WHAT IS EXPECTED
Output every one of the entries below verbatim, changing nothing.

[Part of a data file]
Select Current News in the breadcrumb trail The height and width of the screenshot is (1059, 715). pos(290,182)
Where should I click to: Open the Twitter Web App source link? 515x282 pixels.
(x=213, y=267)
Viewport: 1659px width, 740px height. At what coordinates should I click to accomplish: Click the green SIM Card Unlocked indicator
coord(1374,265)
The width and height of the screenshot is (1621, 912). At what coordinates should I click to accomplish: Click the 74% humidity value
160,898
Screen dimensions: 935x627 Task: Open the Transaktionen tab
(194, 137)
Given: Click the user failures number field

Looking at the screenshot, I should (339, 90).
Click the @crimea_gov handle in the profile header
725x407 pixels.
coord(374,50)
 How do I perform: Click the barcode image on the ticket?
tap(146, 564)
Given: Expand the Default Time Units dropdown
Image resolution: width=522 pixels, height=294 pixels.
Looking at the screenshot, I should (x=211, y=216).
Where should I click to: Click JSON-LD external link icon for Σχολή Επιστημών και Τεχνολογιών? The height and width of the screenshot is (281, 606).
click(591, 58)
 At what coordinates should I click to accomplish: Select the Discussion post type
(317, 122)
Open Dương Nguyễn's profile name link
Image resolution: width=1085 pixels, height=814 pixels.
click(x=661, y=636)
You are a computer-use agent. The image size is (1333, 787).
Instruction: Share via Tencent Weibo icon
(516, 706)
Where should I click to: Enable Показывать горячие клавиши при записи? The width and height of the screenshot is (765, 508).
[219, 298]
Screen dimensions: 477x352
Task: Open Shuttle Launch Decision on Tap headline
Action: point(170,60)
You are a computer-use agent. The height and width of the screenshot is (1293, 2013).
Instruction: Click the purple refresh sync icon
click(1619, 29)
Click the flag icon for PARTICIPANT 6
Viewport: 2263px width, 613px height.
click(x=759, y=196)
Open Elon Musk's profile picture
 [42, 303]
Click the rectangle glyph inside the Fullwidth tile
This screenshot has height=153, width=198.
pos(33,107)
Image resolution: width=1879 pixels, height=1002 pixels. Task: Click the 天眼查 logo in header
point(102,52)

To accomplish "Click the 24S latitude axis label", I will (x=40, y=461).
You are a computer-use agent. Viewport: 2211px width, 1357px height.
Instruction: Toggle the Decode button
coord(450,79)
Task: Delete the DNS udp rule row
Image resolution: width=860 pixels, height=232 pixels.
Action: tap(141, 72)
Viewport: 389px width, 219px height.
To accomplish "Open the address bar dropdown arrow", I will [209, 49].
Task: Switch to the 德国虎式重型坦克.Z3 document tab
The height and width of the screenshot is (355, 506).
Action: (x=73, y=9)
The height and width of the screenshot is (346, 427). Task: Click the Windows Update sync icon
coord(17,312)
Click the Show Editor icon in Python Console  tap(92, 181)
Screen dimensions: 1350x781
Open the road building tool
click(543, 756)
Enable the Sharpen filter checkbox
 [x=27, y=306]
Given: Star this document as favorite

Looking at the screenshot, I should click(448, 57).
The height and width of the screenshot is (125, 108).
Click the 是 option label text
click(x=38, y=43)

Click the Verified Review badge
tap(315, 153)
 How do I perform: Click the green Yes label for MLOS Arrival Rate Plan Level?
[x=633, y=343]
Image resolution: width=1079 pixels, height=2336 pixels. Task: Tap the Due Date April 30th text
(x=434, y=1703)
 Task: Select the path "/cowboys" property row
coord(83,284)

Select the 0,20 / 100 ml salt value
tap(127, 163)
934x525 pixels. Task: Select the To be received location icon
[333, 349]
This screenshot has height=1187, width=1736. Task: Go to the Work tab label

WRITTEN ANSWER
Select Current News in the breadcrumb trail The height and width of the screenshot is (1059, 715). pos(290,182)
Where should I click to: Open the Twitter Web App source link? 515x282 pixels.
(x=213, y=267)
Viewport: 1659px width, 740px height. At what coordinates should I click to accomplish: Click the green SIM Card Unlocked indicator
coord(1374,265)
The width and height of the screenshot is (1621, 912). At what coordinates should I click to accomplish: Click the 74% humidity value
160,898
Screen dimensions: 935x627 Task: Open the Transaktionen tab
(194, 137)
Given: Click the user failures number field

Looking at the screenshot, I should (339, 90).
Click the @crimea_gov handle in the profile header
725x407 pixels.
coord(374,50)
 How do I perform: Click the barcode image on the ticket?
tap(146, 564)
Given: Expand the Default Time Units dropdown
Image resolution: width=522 pixels, height=294 pixels.
Looking at the screenshot, I should (x=211, y=216).
Where should I click to: Click JSON-LD external link icon for Σχολή Επιστημών και Τεχνολογιών? The height and width of the screenshot is (281, 606).
click(591, 58)
 At what coordinates should I click to accomplish: Select the Discussion post type
(317, 122)
Open Dương Nguyễn's profile name link
Image resolution: width=1085 pixels, height=814 pixels.
click(x=661, y=636)
You are a computer-use agent. The image size is (1333, 787).
Instruction: Share via Tencent Weibo icon
(516, 706)
Where should I click to: Enable Показывать горячие клавиши при записи? The width and height of the screenshot is (765, 508).
[219, 298]
Screen dimensions: 477x352
Task: Open Shuttle Launch Decision on Tap headline
Action: point(170,60)
You are a computer-use agent. The height and width of the screenshot is (1293, 2013).
Instruction: Click the purple refresh sync icon
click(1619, 29)
Click the flag icon for PARTICIPANT 6
Viewport: 2263px width, 613px height.
click(x=759, y=196)
Open Elon Musk's profile picture
 [42, 303]
Click the rectangle glyph inside the Fullwidth tile
This screenshot has height=153, width=198.
pos(33,107)
Image resolution: width=1879 pixels, height=1002 pixels. Task: Click the 天眼查 logo in header
point(102,52)

To accomplish "Click the 24S latitude axis label", I will (x=40, y=461).
You are a computer-use agent. Viewport: 2211px width, 1357px height.
Instruction: Toggle the Decode button
coord(450,79)
Task: Delete the DNS udp rule row
Image resolution: width=860 pixels, height=232 pixels.
Action: tap(141, 72)
Viewport: 389px width, 219px height.
To accomplish "Open the address bar dropdown arrow", I will [209, 49].
Task: Switch to the 德国虎式重型坦克.Z3 document tab
The height and width of the screenshot is (355, 506).
Action: (x=73, y=9)
The height and width of the screenshot is (346, 427). Task: Click the Windows Update sync icon
coord(17,312)
Click the Show Editor icon in Python Console  tap(92, 181)
Screen dimensions: 1350x781
Open the road building tool
click(543, 756)
Enable the Sharpen filter checkbox
 [x=27, y=306]
Given: Star this document as favorite

Looking at the screenshot, I should click(448, 57).
The height and width of the screenshot is (125, 108).
Click the 是 option label text
click(x=38, y=43)

Click the Verified Review badge
tap(315, 153)
 How do I perform: Click the green Yes label for MLOS Arrival Rate Plan Level?
[x=633, y=343]
Image resolution: width=1079 pixels, height=2336 pixels. Task: Tap the Due Date April 30th text
(x=434, y=1703)
 Task: Select the path "/cowboys" property row
coord(83,284)

Select the 0,20 / 100 ml salt value
tap(127, 163)
934x525 pixels. Task: Select the To be received location icon
[333, 349]
This screenshot has height=1187, width=1736. Task: Go to the Work tab label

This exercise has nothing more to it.